» **Your goal**: Copy the items below word for word, starting at the line that contains "Task: Select page 4 button in Flash preview" and going through the end of the items. Leave the pictures out.

[Text and element pointing items]
==================================================

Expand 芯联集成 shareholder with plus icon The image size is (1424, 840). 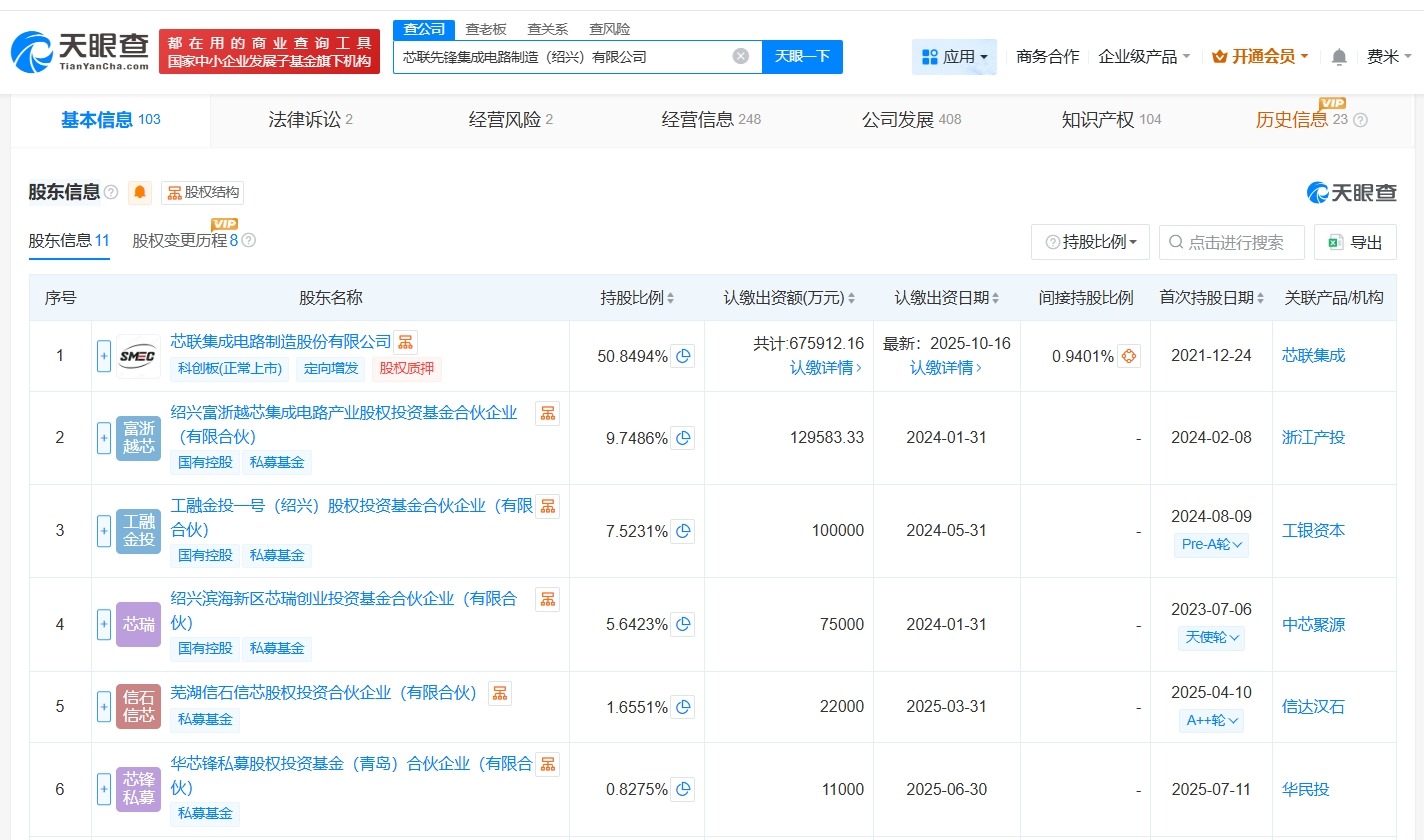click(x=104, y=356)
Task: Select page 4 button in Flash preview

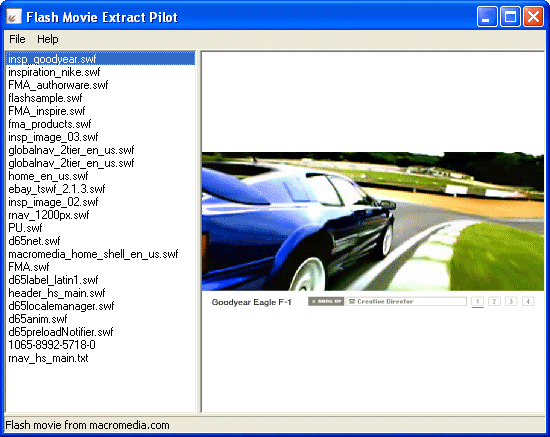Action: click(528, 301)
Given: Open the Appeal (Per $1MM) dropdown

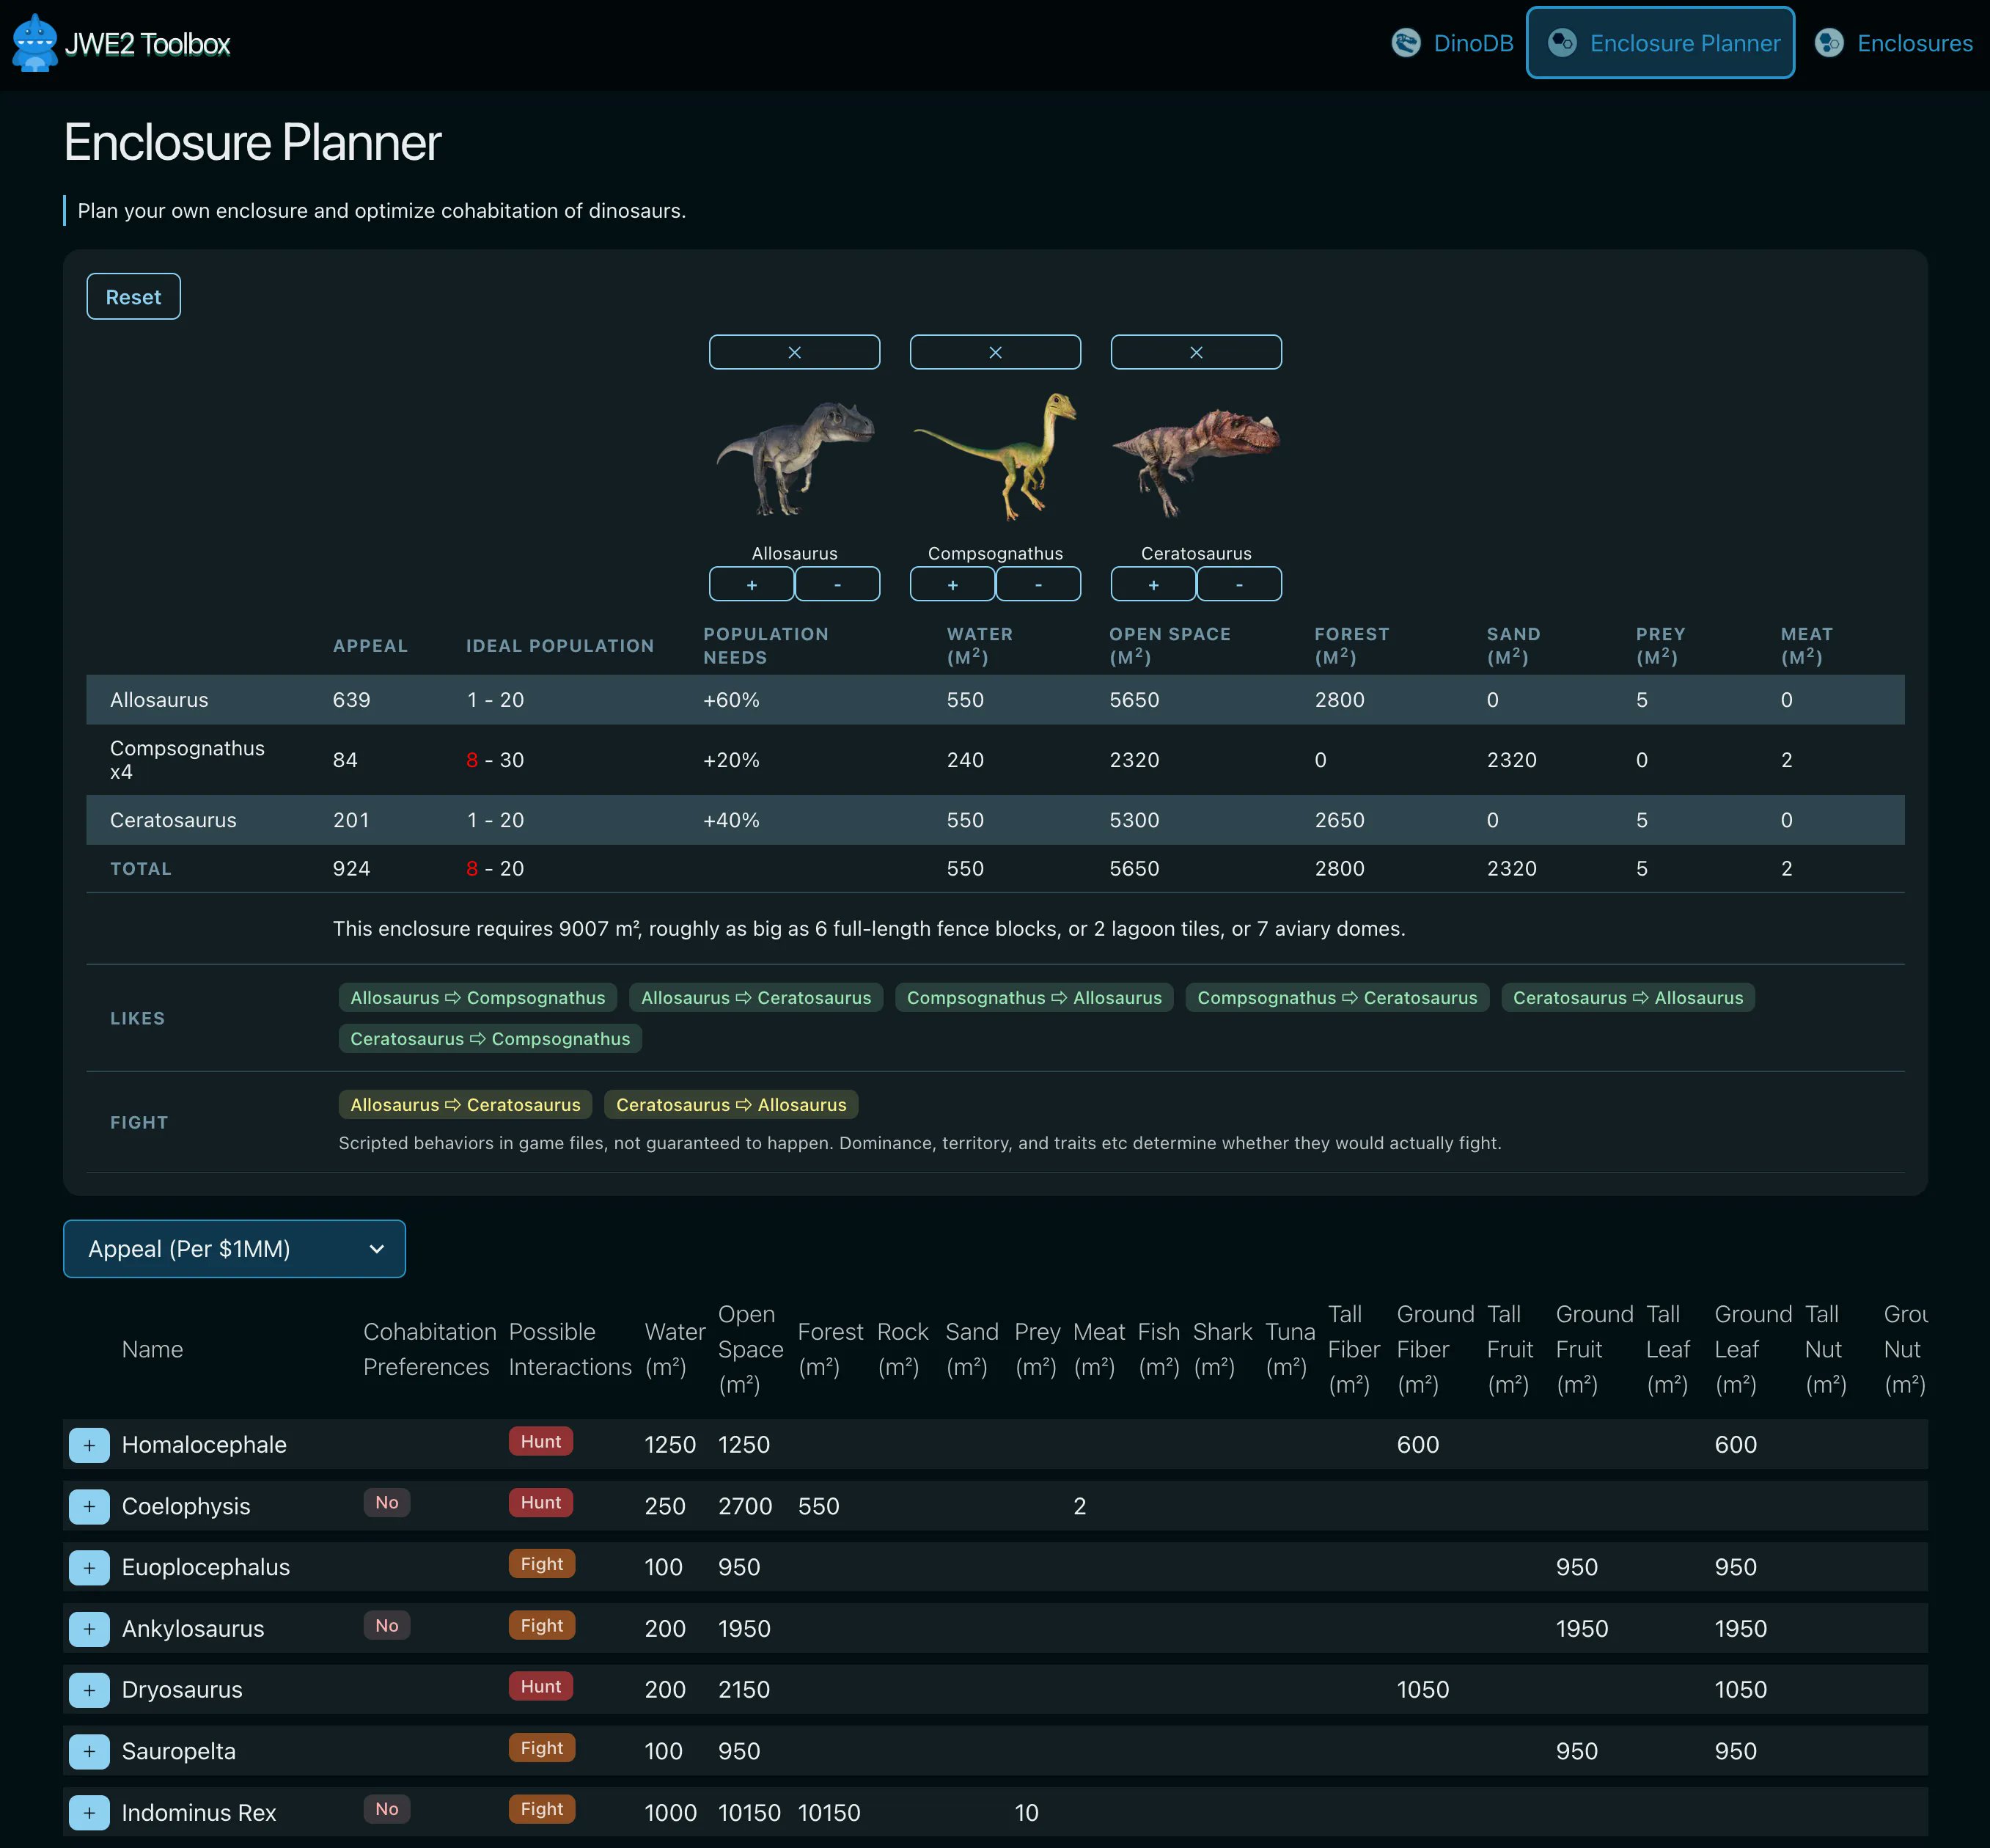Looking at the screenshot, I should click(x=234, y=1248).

==================================================

» **Output for this task**:
Task: Select page 4 button in Flash preview

Action: click(528, 301)
Given: Open the Appeal (Per $1MM) dropdown

Looking at the screenshot, I should click(x=234, y=1248).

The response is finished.